The Word exists solely because Norwalk, Connecticut-based businessman Steve Grimaldi decided to invest about $200,000 of his own money to bring his thriller script to cinematic life. Presumably because he was willing to put up the budget for an entire production, no one told him that his screenplay was far too awful to seriously contemplate shooting. On top of this unfortunate starting point, director Gregory W. Friedle, his cast, and crew perform their jobs so poorly across the board, it’s an inadvertent negative demonstration of the professionalism separating even the shoddiest Hollywood production from this kind of self-financed amateur-hour attempt.
It seems unfair to vituperate a labor of love that shouldn’t even be up for review, but co-financer Scarlet Sky Productions is quixotically moving ahead with a one-week theatrical run in NYC and L.A., placing The Word in the awkward position of being considered as a real movie. As grieving single father Tom Hawkins (Kevin O’Donnell) discovers early, his son was kidnapped by some kind of group—“like a cult, but not Satanic.” In a Death Sentence-esque trajectory, Tom is torn between staying true to his religious beliefs or tracking and killing the punks responsible for his kid’s death. Meanwhile, an FBI team led by Mike Sheehy (James Naughton) tries to beat him to the punch.
Scenes in The Word all too frequently consist of characters telling each other in great detail things we’ve just seen in the previous scenes, sometimes in the exact same language. Such redundant expository filler doesn’t conceal the fact that remarkably little happens until a flurry of ill-advised activity at the end. (Think Prisoners, with a Mayan-sacrifice twist.) In the meantime, there’s a lot of Tom demonstrating grief, and O’Donnell simply isn’t good enough to make this anything more than a rote spectacle: crying, moaning, pushing back his hair, rolling his eyes, exhaling loudly, alternately controlling tears and letting them loose. This thrashing goes on at comical length, nearly always in close-up. Neither Friedle nor cinematographer Matthew Boyd have any interest in cutting away from big, screen-filling close-ups, so even when O’Donnell is in an interesting-looking location—a church, or an odd castle planted in the middle of the Connecticut landscape—all they show is the actor’s strenuously anguished face.

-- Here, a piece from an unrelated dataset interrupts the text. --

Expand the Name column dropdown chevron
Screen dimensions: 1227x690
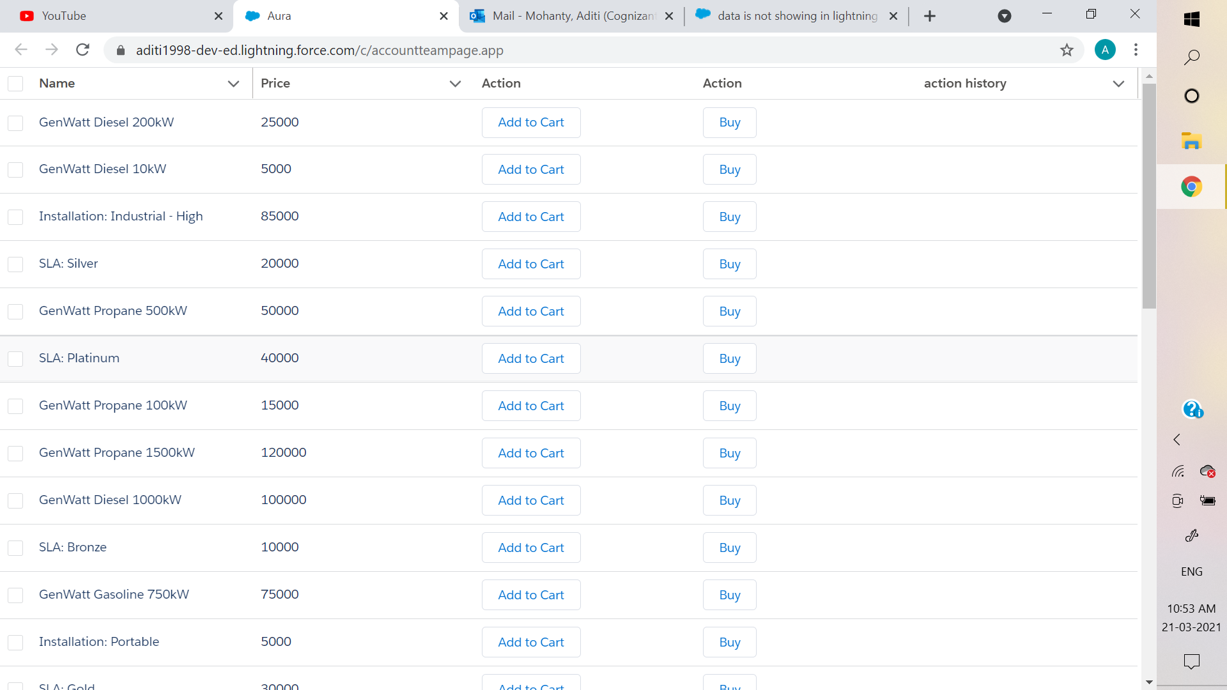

There’s exactly one shot with something interesting to look at: seagulls perching on the letters “MOTEL” at a particularly tacky locale. Characterization of both the hero and the shadowy enemy is sketchy and not particularly convincing: Tom is a citizen with elevated status in town because his boss “is the economic advisor to the president,” while the cult he’s facing off against lapsed from a devotional prayer group to more Satanic activities. The takeaway lesson, a group informant says, is “we should’ve just kept it Christian.” During his court-ordered therapy, Tom confirms his fundamental dullness. When asked “What do you like to read?” he answers “Business books, mostly.”—a typically scintillating exchange in this dreary regional vanity product.